DESCRIPTION OF THE TASK: For each line below that contains the string "label", copy that line.

AVAILABLE DATA:
*** Begin section ***
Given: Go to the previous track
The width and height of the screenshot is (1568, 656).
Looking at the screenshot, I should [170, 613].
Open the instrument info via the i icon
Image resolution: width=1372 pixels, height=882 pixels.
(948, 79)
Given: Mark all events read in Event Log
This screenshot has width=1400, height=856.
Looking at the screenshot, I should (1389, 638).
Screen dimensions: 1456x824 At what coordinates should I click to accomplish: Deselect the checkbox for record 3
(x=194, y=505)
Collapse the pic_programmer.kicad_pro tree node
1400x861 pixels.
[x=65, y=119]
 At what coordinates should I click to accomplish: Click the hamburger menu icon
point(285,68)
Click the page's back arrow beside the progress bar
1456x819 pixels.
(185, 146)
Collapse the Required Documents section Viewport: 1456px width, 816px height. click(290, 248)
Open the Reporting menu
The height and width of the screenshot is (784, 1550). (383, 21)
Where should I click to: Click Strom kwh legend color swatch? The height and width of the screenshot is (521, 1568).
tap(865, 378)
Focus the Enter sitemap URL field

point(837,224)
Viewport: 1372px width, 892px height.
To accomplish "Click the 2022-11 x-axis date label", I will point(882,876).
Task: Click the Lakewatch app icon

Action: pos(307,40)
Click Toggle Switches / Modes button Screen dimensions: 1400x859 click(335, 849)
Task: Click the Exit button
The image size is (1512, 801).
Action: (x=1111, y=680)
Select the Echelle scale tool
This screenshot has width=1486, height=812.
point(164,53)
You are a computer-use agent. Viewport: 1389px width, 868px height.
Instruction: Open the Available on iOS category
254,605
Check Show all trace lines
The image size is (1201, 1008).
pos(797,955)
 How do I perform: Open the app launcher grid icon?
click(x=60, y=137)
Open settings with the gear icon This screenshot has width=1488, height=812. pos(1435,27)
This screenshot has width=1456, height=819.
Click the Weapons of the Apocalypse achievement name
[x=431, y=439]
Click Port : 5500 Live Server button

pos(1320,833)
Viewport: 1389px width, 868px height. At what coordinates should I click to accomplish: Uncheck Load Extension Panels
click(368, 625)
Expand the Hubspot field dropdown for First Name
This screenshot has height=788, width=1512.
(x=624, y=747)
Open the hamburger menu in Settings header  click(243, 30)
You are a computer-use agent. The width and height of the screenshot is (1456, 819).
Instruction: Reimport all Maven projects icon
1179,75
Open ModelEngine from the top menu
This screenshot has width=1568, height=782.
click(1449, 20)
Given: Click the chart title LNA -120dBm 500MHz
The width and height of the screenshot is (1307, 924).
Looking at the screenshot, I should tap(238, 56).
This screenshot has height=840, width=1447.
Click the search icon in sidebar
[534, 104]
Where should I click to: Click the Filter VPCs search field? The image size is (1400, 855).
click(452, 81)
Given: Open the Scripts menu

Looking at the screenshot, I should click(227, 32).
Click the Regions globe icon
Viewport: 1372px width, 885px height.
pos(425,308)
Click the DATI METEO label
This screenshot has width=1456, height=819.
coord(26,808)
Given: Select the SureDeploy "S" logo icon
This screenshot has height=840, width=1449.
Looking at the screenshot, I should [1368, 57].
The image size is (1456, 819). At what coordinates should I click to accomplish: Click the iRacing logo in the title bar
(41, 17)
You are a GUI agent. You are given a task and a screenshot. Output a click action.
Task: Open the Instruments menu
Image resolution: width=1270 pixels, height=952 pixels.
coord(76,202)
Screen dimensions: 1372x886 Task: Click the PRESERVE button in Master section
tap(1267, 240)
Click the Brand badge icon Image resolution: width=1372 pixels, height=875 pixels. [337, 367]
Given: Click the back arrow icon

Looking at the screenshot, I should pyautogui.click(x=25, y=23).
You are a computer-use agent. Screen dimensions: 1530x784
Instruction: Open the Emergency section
*** End section ***
TASK ANSWER:
To accomplish "Click the 2022-11 x-axis date label", I will point(882,876).
Click the DATI METEO label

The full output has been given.